自分の精神が不安定になって『家出騒動』を起こしてしまったこと。
その事件がきっかけでルル団長と六条姐さんの素顔を晒させてしまい、リスナーへ更なる失望を重ねてしまったこと。
のり子はYaーTaプロが起こした数々の『迷惑』を、ただひたすらに謝り続けた。普段の元気さの欠片もない淡々とした語り口で。それは配信者として正しい姿、正しい対応なのだろう。理不尽な状況下の中、誠意を以て問題に対応する親友の姿が誇らしく見える。
だけど……いくらなんでも、素顔で話したら駄目だろうが! 紅焔アグニスの配信じゃなくて、佐藤のり子の配信になっちまうじゃねえか!
「そんな……さっきまでたくさんの人が庇ってくれていたのに……」
顔面蒼白となった夏美が嗚咽を漏らした。視線はコメントに釘付けとなっており、釣られて自分も視線を移す。
「畜生……!」
自分からも思わず声が漏れる。配信準備中に蔓延っていた罵詈雑言など比較にならない、言葉で表現するのもおぞましい、濃縮された悪意。心ない言葉の群れがコメント欄を占領していた。のり子たちの破滅を願う者。素顔を見せられて夢を壊されたと責める者。素顔を見せるのはやりすぎだと、正直すぎる姿勢を責める者。低姿勢なのり子のみならず、不安をかき立てる配信をしたルル団長と六条姐さんに対しても非難の声が上がっていた。もちろん擁護の声も多いが、それを上回るペースでネガティブなコメントが場を掌握していく。
恐れていた事態が起こってしまった。
「せめてコメント禁止にしてくれよ……荒れることくらい、分かりきってただろうが……」
これ以上、見ていられない。タブレットの電源ボタンに手を伸ばそうとした、その時。腕を掴まれた。ゴツゴツしたペンだこを携えた男の手だ。
「進さん。あーしはとっくに限界だ。いくらなんでも酷すぎる」
「分かるよ。顔がそう言っている。でも駄目だ。ここで目を塞いだら、きっと君は、あのお嬢さんに会えなくなる」
進さんは椅子を近づけ、あーしの近くに座り直した。
「俺はのり子お嬢ちゃんのことをよく知らない。だがルルーファ団長と灯社長ならよく知っているよ。団長は言わずもがな、何事においても聡明な御方だ。そして灯の奴は、無責任な決断は絶対にしない。そんなふたりが何の打算もなしに素顔配信なんて許可する訳がねえ。だから俺はYaーTaプロダクションを信じるよ。君も信じて見守ってくれねえか?」
進さんを見る。進さんは至って真剣な口調だった。自分の言葉に責任を持った、大人の男の顔だ。

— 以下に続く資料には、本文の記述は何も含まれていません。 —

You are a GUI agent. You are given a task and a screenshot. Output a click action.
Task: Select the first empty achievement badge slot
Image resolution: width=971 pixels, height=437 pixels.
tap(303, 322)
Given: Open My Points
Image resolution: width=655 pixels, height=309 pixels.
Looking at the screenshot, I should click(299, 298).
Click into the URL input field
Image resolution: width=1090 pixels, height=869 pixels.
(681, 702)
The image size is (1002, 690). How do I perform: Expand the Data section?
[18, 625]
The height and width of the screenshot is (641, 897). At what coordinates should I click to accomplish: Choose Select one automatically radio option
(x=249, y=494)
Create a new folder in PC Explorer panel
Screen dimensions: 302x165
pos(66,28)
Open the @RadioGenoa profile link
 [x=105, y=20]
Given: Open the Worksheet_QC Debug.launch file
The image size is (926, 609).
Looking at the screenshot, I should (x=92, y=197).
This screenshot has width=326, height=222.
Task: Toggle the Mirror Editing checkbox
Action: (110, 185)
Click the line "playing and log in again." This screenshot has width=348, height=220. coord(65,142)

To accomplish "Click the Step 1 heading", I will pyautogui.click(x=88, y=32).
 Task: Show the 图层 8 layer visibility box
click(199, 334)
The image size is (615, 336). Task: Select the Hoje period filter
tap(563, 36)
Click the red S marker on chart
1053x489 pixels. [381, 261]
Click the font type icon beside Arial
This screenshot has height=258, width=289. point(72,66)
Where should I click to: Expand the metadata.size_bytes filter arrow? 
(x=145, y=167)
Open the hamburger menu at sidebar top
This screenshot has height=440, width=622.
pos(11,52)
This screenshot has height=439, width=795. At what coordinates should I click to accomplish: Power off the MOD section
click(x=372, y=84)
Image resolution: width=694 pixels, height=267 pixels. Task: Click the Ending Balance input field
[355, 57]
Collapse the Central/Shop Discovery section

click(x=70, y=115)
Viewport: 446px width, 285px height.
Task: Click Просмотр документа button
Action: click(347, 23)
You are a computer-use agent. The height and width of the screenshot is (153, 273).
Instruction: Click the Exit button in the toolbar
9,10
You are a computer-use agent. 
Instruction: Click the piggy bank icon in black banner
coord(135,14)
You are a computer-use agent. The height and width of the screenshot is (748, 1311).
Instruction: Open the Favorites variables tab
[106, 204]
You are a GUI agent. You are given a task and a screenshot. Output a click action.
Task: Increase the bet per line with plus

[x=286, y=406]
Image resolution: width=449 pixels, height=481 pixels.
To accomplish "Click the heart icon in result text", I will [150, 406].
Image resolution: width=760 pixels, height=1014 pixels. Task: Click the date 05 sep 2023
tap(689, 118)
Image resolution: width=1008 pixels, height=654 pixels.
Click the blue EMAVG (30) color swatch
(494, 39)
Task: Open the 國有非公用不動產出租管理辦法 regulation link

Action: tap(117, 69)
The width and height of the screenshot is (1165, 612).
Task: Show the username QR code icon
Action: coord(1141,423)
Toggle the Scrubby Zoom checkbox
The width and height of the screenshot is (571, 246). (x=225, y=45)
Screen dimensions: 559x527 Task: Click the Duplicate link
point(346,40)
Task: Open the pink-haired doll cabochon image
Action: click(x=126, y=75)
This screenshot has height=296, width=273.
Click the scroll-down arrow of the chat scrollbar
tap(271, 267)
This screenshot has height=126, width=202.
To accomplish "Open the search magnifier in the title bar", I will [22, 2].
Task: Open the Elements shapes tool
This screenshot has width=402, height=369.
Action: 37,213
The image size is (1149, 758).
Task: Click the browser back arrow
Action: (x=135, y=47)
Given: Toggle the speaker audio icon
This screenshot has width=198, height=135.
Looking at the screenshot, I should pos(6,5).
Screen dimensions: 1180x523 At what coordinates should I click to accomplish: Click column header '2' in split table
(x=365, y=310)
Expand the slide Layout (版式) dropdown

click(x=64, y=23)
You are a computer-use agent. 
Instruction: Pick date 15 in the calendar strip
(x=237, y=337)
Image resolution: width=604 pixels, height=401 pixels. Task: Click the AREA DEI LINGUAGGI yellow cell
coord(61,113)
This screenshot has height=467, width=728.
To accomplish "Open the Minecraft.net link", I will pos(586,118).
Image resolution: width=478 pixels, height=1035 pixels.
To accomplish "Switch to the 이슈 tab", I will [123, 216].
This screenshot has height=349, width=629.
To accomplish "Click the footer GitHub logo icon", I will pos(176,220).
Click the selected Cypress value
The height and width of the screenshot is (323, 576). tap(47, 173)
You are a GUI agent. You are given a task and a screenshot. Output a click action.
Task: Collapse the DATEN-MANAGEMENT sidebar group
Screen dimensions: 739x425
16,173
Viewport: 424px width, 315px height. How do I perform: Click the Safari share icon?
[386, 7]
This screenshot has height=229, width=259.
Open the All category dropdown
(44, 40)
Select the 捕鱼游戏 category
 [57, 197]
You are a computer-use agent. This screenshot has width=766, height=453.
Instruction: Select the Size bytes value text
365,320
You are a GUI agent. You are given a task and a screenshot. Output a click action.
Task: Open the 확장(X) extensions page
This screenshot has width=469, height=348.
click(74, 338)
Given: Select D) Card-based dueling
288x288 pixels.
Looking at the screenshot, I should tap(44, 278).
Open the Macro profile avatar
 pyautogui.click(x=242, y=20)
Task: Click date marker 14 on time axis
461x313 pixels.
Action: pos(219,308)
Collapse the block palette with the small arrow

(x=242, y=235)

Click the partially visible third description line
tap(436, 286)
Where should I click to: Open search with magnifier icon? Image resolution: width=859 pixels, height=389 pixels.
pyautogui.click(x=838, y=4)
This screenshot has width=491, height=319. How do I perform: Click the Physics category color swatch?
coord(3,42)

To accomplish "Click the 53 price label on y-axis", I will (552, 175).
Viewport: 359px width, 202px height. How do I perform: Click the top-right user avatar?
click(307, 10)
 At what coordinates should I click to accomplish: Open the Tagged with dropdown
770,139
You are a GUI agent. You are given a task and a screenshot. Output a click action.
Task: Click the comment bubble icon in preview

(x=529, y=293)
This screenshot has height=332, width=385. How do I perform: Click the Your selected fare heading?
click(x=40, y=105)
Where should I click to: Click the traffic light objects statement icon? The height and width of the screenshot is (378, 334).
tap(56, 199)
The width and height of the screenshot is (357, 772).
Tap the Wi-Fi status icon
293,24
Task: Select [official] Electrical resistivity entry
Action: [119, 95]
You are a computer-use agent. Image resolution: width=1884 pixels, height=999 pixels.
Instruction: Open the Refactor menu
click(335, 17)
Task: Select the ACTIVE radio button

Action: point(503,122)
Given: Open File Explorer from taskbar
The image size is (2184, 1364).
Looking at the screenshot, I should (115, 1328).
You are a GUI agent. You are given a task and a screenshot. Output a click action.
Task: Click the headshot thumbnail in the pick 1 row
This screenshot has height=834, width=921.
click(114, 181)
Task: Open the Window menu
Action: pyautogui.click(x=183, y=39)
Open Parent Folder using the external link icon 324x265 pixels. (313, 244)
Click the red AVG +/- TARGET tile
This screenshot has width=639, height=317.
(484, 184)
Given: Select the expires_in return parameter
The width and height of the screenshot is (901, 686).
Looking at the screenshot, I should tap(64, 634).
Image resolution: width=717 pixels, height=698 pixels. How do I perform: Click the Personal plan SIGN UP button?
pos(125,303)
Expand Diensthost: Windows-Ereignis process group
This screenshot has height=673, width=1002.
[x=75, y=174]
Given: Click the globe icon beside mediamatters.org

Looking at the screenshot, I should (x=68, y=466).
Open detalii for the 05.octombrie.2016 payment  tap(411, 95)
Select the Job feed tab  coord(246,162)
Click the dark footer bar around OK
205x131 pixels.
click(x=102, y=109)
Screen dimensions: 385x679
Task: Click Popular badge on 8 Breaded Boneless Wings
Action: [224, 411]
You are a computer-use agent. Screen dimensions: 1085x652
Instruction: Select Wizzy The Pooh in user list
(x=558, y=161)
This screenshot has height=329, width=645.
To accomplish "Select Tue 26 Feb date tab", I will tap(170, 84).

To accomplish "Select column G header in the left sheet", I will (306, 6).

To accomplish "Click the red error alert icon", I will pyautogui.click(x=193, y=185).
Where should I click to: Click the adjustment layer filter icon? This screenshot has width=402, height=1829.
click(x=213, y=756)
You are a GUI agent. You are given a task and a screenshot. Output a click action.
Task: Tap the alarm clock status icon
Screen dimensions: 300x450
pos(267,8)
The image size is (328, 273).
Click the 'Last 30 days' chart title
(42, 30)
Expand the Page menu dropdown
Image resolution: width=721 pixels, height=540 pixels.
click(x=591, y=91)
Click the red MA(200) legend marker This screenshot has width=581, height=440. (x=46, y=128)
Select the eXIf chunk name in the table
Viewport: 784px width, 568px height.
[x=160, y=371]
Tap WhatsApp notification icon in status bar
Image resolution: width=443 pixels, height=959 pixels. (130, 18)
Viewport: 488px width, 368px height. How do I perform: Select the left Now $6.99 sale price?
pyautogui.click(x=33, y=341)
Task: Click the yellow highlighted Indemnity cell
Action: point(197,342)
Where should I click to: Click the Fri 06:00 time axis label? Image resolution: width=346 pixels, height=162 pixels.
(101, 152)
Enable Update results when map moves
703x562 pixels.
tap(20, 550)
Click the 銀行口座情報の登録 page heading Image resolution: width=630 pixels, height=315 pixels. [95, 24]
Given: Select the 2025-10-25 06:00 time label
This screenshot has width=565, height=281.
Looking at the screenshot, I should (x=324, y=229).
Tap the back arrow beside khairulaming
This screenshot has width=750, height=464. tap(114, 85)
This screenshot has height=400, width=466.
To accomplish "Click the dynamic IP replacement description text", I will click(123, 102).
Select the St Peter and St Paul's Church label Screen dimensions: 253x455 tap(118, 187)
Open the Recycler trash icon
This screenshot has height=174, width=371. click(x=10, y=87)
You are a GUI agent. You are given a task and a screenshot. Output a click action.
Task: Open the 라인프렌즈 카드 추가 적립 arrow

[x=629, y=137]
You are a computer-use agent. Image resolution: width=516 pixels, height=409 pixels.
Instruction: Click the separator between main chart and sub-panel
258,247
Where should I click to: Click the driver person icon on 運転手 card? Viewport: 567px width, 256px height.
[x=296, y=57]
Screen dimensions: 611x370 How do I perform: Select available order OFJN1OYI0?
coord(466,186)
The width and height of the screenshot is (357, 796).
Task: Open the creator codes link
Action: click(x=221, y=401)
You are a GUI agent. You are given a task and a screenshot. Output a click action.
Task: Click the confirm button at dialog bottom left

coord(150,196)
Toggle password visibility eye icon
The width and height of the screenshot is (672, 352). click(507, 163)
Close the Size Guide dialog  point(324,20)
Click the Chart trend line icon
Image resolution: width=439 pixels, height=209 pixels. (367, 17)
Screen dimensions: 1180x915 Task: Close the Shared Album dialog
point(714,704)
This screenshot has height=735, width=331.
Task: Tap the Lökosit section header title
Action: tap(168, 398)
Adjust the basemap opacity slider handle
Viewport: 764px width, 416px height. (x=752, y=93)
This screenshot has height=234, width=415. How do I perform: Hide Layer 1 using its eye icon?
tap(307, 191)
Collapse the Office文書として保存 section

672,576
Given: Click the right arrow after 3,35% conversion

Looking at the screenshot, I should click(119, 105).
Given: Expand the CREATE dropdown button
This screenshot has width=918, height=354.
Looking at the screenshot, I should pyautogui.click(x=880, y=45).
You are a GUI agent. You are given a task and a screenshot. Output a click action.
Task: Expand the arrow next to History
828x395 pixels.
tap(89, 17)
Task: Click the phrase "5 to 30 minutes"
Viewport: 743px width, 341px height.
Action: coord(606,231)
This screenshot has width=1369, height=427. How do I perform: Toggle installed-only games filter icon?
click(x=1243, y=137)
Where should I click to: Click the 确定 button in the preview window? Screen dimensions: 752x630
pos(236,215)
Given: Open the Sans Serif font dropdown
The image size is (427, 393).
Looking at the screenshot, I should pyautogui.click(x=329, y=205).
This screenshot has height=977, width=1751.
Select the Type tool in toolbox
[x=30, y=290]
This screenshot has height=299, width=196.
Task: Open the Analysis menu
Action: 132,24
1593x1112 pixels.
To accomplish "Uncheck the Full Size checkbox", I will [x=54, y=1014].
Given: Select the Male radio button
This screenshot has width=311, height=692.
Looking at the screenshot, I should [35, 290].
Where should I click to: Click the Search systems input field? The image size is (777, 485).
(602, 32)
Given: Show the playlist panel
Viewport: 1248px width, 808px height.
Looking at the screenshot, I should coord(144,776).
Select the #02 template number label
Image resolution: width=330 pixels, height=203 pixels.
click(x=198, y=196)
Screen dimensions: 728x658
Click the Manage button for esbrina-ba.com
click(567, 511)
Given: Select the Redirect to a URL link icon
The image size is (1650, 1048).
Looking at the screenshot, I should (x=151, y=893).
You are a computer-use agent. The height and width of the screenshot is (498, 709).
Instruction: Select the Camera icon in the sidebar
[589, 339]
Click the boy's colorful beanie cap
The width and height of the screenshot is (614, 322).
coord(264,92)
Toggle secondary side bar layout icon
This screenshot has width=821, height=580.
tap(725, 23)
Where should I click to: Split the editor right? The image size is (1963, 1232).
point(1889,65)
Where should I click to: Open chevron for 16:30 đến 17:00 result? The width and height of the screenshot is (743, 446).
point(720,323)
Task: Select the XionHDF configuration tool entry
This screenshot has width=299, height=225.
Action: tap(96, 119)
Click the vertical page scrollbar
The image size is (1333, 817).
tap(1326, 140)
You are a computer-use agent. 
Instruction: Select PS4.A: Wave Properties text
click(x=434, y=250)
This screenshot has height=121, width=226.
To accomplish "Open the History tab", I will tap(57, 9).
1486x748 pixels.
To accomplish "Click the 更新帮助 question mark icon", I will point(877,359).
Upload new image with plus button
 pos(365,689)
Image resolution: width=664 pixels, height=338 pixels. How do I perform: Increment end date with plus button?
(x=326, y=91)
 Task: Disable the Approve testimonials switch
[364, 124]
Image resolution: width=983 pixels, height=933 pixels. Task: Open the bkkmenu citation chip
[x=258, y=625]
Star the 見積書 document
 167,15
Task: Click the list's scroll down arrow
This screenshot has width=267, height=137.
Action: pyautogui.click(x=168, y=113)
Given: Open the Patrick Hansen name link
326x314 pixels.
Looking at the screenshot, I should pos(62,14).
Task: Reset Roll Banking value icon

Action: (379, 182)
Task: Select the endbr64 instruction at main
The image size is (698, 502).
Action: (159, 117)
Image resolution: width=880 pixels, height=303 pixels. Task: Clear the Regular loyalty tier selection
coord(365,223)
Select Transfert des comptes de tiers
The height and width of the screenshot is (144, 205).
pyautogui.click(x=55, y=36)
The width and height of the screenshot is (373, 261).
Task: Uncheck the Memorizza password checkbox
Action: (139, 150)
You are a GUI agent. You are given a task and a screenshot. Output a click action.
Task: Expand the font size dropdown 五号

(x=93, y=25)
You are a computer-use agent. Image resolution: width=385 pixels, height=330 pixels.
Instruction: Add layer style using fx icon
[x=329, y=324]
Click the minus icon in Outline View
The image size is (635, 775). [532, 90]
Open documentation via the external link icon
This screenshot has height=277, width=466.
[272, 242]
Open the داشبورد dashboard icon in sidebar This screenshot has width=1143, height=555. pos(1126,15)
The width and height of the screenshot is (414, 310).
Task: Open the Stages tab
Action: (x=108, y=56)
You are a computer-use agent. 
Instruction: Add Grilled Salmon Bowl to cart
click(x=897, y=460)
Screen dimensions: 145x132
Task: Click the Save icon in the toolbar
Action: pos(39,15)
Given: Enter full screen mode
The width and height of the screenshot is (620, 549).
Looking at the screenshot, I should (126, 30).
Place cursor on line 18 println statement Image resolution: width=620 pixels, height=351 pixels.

シズを見る。すごく不機嫌な表情ではあるが反論もせずにタブレットの画面を見つめている。不機嫌の理由は、この配信を許したYaーTaプロに対してだろうか。それとも、逃げ腰なあーしに対してだろうか。
夏美を見る。今にも泣き出してしまいそうなほどの辛さに耐えている表情だ。同じ配信者としては一番見たくない光景だろうに。強いな、夏美は。
画面の中を見る。六条姐さんは夏美と似たような様子だが、その眼力は力強い。ルル団長は無表情、しかしながら自分の袖を必死に握りしめ、今にも画面を叩き割りそうなほどの怒りを必死に抑えているように見える。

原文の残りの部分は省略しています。